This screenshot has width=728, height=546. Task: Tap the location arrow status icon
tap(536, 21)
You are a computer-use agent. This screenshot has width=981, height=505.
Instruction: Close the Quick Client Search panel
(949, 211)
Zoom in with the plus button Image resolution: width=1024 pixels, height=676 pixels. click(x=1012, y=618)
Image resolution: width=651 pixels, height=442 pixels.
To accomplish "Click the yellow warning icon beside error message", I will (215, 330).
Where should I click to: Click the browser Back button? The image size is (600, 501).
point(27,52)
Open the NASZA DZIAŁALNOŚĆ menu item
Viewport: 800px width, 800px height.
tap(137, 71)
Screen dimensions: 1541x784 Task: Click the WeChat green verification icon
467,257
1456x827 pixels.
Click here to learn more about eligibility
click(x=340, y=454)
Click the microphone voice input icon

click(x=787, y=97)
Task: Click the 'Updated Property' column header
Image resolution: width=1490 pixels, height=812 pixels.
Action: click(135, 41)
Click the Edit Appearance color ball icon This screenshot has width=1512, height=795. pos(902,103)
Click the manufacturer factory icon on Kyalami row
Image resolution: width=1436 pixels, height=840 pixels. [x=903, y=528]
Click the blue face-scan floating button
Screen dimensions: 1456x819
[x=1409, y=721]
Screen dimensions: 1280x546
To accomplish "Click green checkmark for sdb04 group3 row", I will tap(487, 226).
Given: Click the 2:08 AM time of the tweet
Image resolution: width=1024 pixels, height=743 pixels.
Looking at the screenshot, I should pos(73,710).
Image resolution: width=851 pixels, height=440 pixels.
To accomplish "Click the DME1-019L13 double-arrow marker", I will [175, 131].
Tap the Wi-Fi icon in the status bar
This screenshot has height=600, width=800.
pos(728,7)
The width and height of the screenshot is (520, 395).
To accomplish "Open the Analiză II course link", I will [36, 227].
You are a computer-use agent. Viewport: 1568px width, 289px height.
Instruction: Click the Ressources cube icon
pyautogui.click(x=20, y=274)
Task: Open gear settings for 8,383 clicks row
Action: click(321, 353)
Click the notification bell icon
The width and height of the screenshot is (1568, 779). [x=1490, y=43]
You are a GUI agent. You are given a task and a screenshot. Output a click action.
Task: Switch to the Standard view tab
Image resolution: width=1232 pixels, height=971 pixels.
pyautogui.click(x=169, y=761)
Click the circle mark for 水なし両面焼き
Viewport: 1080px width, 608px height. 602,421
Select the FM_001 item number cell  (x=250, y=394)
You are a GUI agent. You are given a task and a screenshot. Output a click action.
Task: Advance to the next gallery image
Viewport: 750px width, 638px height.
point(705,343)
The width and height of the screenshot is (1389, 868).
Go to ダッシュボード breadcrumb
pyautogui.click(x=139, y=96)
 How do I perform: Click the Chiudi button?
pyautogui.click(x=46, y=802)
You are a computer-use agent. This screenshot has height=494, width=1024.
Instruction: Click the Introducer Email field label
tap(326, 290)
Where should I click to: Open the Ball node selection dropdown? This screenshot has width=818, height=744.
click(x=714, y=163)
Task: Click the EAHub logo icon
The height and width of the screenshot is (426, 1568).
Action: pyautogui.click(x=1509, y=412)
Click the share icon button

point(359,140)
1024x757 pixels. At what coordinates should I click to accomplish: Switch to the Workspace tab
━━━━━━
Return every line of the records above that contains the word "item".

Open the NASZA DZIAŁALNOŚĆ menu item
Select the FM_001 item number cell  (x=250, y=394)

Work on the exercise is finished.